1. Unter der Verfassung von 1949

1 a) Die Verfassung von 1949 kannte den Volksentscheid in zwei Fällen. Nach Art. 87 Abs. 1 war ein Gesetz, dessen Verkündung auf Antrag von mindestens einem Drittel der Abgeordneten der Volkskammer ausgesetzt war, dem Volksentscheid zu unterbreiten, wenn ein Zwanzigstel der Stimmberechtigten es beantragte. Ein Volksentscheid war nach Art. 87 Abs. 2 ferner herbeizuführen, wenn ein Zehntel der Stimmberechtigten oder wenn anerkannte Parteien oder Massenorganisationen, die glaubhaft machten, daß sie ein Fünftel der Stimmberechtigten vertraten, es beantragten (Volksbegehren). Dem Volksbegehren war ein Gesetzentwurf zugrunde zu legen, der von der Regierung unter Darlegung ihrer Stellungnahme der Volkskammer zu unterbreiten war. Der Volksentscheid hatte nur dann stattzufinden, wenn das begehrte Gesetz nicht in der Volkskammer in einer Fassung angenommen wurde, mit der die Antragsteller oder ihre Vertretung einverstanden waren (Art. 87 Abs. 4). Ein Volksentscheid über den Haushaltsplan, über die Abgabengesetze und die Besoldungsordnungen war ausgeschlossen (Art. 87 Abs. 5). Das dem Volksentscheid unterbreitete Gesetz war angenommen, wenn die Mehrheit der Abstimmenden zugestimmt hatte (Art. 87 Abs. 6). Für das Verfahren sollte ein besonderes Gesetz ergehen (Art. 87 Abs. 7). Ein generelles Gesetz über Volksbegehren und Volksentscheid wurde indessen niemals erlassen.

2 b) Dagegen war über den Volksentscheid über die Verfassung von 1968 ein spezielles Gesetz ergangen (s. Rz. 53 zur Präambel).

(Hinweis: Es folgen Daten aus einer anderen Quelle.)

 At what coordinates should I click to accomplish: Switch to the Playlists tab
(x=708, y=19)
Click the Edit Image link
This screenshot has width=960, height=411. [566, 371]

3 c) Vom Volksentscheid und Volksbegehren unterschied die Verfassung die Volksbefragung. Eine allgemeine Volksbefragung vorzunehmen, lag nach Art. 106 n. F. beim Staatsrat. Während dem Volksentscheid ein ausgearbeiteter Gesetzentwurf zugrunde zu legen war, war bei der Volksbefragung eine politische Frage vorzulegen, die mit Ja oder Nein zu beantworten war.
Eine Volksbefragung in der DDR hatte bereits am 15./16.5.1949 stattgefunden, bevor die Verfassung von 1949 in Kraft trat. Sie war verbunden mit der Wahl zum »Dritten Deutschen Volkskongreß« (s. Rz. 35 zur Präambel). Die zweite Volksbefragung fand vom 3. bis 5.6.1951 und die dritte vom 27.5. bis zum 19.6.1954 statt. Die Volkskammer hatte am 9.5.1951 und am 28.5.1954 solche beschlossen. Zu ihrer Durchführung erließ die Regierung entsprechende gesetzliche Bestimmungen [
Anordnung zur Durchführung der Volksbefragung gegen die Remilitarisierung Deutschlands und für den Abschluß des Friedensvertrages mit Deutschland im Jahre 1951 v. 9.5.1951 (GBl. DDR 1951, S. 385); Verordnung zur Durchführung der Volksbefragung für einen Friedensvertrag und Abzug der Besatzungstruppen oder für EVG, Generalvertrag und Belassung der Besatzungstruppen auf 50 Jahre v. 28.5.1954 (GBl. DDR 1954, S. 505)].
Die Frage lautete im Jahr 1951: »Sind Sie gegen die Remilitarisierung Deutschlands und für den Abschluß eines Friedensvertrages mit Deutschland im Jahre 1951?« und im Jahr 1954: »Sind Sie für einen Friedensvertrag und Abzug der Besatzungstruppen oder für EVG, Generalvertrag und Belassung der Besatzungstruppen auf 50 Jahre?«
Die Fragen enthielten keine echten Alternativen und sollten nur der Bestätigung der von der Partei (SED) und Regierung gefaßten Beschlüsse dienen. Die Ergebnisse fielen dementsprechend positiv in deren Sinne aus.

2. Rez. 4 S. 946

2. Entwurf

4 Art. 53 wurde gegenüber dem Entwurf nicht geändert.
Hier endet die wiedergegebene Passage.